## START PAGE TEXT

Six weeks after Christmas, Justin Bourque suddenly reappeared on Facebook. His profile picture, taken over the winter, shows him standing among dozens of spent shell casings in a snowy forest, gripping a black firearm and wearing what appears to be the same green army coat he donned on the night of June 4. Standing beside him, striking a similar pose, was his friend Nate Plewes, who worked in the gun department of a Moncton outdoors shop, Worlds End Warehouse. Another friend, Mike Barkhouse, also posed for a photo with Bourque that day, guns raised. (Barkhouse could not be reached for comment, and Plewes, approached in his driveway, declined to be interviewed. “I’m not trying to be rude,” he told Maclean’s. “I’m just really upset.”)

The Justin Bourque who liked to get high, play guitar and imitate Bill Cosby had become increasingly silent, replaced by an angry man who railed against police and saw a state conspiracy in every corner. “If we are born poor, we die poor,” he wrote on Feb. 27. “We live under their reign, under crownless kings. Unless the people take notice, fight, and destroy the 1% the battle for the futur [sic] is lost, because the new age of the tyrants is already upon us.”

## END PAGE TEXT
## START RECORDS SHOWN

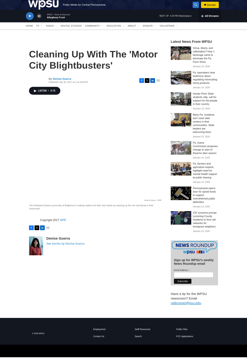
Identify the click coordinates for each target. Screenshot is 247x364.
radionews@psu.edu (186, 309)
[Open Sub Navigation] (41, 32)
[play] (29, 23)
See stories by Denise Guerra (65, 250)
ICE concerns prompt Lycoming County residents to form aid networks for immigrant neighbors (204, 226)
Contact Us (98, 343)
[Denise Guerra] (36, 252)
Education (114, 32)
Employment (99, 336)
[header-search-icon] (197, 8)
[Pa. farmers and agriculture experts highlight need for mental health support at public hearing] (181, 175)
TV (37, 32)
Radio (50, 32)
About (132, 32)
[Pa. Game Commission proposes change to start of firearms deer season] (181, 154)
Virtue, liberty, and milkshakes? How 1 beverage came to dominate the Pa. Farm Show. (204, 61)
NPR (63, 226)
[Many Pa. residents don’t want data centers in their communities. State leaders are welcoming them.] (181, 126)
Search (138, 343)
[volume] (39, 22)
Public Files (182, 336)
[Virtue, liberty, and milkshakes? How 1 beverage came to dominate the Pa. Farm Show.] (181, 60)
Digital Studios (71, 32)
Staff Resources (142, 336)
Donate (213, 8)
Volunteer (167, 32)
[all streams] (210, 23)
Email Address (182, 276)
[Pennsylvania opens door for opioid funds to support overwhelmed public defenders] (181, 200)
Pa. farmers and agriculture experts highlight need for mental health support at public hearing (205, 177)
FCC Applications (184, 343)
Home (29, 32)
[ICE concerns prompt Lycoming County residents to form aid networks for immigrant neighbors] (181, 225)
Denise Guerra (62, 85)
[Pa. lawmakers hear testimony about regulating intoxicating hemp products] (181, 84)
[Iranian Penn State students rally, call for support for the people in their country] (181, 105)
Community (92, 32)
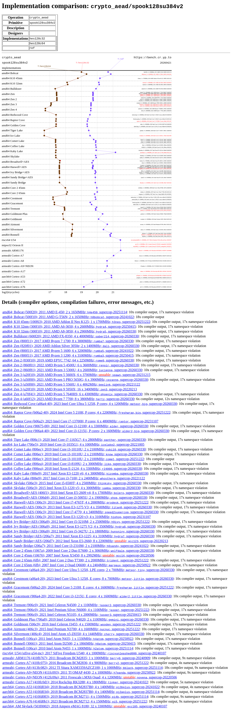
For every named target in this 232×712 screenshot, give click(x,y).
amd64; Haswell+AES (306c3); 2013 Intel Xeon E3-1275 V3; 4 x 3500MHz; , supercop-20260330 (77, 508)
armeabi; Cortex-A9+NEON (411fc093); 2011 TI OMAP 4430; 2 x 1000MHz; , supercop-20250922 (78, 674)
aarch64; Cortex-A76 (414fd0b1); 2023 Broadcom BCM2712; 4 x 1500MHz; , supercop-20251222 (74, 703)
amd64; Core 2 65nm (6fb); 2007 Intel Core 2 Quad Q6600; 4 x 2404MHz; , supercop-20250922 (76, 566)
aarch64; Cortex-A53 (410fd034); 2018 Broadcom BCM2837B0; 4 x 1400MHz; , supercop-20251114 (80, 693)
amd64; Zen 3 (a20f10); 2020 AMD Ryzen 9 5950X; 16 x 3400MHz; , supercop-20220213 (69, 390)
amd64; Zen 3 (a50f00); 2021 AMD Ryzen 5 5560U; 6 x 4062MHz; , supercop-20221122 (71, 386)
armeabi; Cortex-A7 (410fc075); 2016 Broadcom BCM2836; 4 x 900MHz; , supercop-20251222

## END RECORDS SHOWN
## START RECORDS SHOWN

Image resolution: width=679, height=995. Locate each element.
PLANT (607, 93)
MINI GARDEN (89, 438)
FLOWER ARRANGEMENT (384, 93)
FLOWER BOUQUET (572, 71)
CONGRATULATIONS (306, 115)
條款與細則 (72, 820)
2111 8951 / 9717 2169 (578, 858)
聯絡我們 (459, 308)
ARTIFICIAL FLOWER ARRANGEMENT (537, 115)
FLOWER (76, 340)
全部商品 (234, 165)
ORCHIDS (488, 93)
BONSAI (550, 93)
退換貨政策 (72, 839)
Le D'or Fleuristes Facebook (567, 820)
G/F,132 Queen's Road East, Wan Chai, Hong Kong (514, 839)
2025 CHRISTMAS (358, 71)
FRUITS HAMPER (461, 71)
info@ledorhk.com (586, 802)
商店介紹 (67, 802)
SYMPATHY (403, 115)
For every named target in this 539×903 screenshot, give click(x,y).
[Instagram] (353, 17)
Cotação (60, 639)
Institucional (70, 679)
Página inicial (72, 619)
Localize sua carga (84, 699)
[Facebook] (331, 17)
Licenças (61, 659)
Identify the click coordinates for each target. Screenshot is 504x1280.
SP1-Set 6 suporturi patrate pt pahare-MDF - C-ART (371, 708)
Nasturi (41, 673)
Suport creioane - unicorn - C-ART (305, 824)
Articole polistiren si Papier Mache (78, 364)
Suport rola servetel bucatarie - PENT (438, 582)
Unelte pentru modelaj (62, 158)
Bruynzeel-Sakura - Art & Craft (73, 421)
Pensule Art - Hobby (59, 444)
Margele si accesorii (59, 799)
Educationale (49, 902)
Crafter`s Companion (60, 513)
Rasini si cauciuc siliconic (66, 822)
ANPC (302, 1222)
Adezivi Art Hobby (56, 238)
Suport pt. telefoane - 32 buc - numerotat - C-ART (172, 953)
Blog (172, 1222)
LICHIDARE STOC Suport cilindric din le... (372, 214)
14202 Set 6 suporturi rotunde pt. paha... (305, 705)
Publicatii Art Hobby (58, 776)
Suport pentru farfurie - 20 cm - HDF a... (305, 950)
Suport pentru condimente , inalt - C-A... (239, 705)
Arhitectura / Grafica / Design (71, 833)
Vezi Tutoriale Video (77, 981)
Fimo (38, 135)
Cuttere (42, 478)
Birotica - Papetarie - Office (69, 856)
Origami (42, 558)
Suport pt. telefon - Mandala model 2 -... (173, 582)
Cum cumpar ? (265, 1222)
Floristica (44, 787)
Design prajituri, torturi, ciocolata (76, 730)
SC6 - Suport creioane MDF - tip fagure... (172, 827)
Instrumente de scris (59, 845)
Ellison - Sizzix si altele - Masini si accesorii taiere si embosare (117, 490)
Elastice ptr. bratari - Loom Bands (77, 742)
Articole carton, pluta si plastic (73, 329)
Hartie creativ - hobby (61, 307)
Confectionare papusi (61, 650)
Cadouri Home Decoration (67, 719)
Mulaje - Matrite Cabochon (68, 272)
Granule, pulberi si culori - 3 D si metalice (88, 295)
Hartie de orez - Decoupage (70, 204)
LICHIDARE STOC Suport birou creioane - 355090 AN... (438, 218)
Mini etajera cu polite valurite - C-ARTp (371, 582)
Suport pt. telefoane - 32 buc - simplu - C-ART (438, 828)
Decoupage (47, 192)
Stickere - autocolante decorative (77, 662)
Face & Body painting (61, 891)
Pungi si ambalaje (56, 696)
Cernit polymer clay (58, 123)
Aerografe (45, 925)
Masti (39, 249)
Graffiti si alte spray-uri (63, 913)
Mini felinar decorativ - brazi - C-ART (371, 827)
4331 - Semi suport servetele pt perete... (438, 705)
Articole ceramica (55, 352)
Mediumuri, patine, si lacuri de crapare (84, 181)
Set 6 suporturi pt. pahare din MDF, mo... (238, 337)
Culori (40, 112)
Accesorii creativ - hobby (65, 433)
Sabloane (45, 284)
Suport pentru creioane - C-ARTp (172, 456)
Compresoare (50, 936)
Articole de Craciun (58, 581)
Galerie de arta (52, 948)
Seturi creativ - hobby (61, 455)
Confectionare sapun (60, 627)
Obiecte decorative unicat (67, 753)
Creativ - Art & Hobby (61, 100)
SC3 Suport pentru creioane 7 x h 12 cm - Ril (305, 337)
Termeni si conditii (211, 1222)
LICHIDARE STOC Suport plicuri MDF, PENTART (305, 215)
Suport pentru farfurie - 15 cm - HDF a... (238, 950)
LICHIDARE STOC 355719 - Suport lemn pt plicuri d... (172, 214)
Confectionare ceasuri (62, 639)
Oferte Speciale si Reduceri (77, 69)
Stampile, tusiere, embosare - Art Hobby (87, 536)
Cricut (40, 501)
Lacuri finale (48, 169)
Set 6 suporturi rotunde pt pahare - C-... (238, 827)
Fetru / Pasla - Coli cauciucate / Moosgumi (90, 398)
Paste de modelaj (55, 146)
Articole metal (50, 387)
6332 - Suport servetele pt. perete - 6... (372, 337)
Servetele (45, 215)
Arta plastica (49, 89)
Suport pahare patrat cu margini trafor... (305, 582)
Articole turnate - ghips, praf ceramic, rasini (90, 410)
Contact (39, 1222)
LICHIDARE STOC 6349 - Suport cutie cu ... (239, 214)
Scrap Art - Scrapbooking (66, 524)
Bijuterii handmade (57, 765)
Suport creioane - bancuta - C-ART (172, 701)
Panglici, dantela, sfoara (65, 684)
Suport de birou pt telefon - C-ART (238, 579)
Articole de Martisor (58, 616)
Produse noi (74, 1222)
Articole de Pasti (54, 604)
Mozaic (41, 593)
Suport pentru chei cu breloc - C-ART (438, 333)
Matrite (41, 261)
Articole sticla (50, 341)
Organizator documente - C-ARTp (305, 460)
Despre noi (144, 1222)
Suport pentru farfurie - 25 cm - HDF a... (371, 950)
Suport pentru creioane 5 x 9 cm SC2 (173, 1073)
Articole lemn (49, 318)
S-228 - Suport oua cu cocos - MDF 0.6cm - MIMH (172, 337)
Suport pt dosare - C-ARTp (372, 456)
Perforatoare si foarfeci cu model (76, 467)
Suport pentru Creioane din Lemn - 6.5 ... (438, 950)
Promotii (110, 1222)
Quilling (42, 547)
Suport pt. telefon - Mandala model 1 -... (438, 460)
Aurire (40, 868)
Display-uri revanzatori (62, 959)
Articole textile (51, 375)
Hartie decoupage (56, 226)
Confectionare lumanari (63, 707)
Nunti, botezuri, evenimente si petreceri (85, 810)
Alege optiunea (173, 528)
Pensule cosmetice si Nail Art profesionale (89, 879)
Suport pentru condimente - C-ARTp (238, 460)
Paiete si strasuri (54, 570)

## END RECORDS SHOWN

» SHORT PROBLEM: Print the passage about Justin Bourque in full, word for word. The lines here were taken from a separate source.

» RESULT BELOW:
Six weeks after Christmas, Justin Bourque suddenly reappeared on Facebook. His profile picture, taken over the winter, shows him standing among dozens of spent shell casings in a snowy forest, gripping a black firearm and wearing what appears to be the same green army coat he donned on the night of June 4. Standing beside him, striking a similar pose, was his friend Nate Plewes, who worked in the gun department of a Moncton outdoors shop, Worlds End Warehouse. Another friend, Mike Barkhouse, also posed for a photo with Bourque that day, guns raised. (Barkhouse could not be reached for comment, and Plewes, approached in his driveway, declined to be interviewed. “I’m not trying to be rude,” he told Maclean’s. “I’m just really upset.”)

The Justin Bourque who liked to get high, play guitar and imitate Bill Cosby had become increasingly silent, replaced by an angry man who railed against police and saw a state conspiracy in every corner. “If we are born poor, we die poor,” he wrote on Feb. 27. “We live under their reign, under crownless kings. Unless the people take notice, fight, and destroy the 1% the battle for the futur [sic] is lost, because the new age of the tyrants is already upon us.”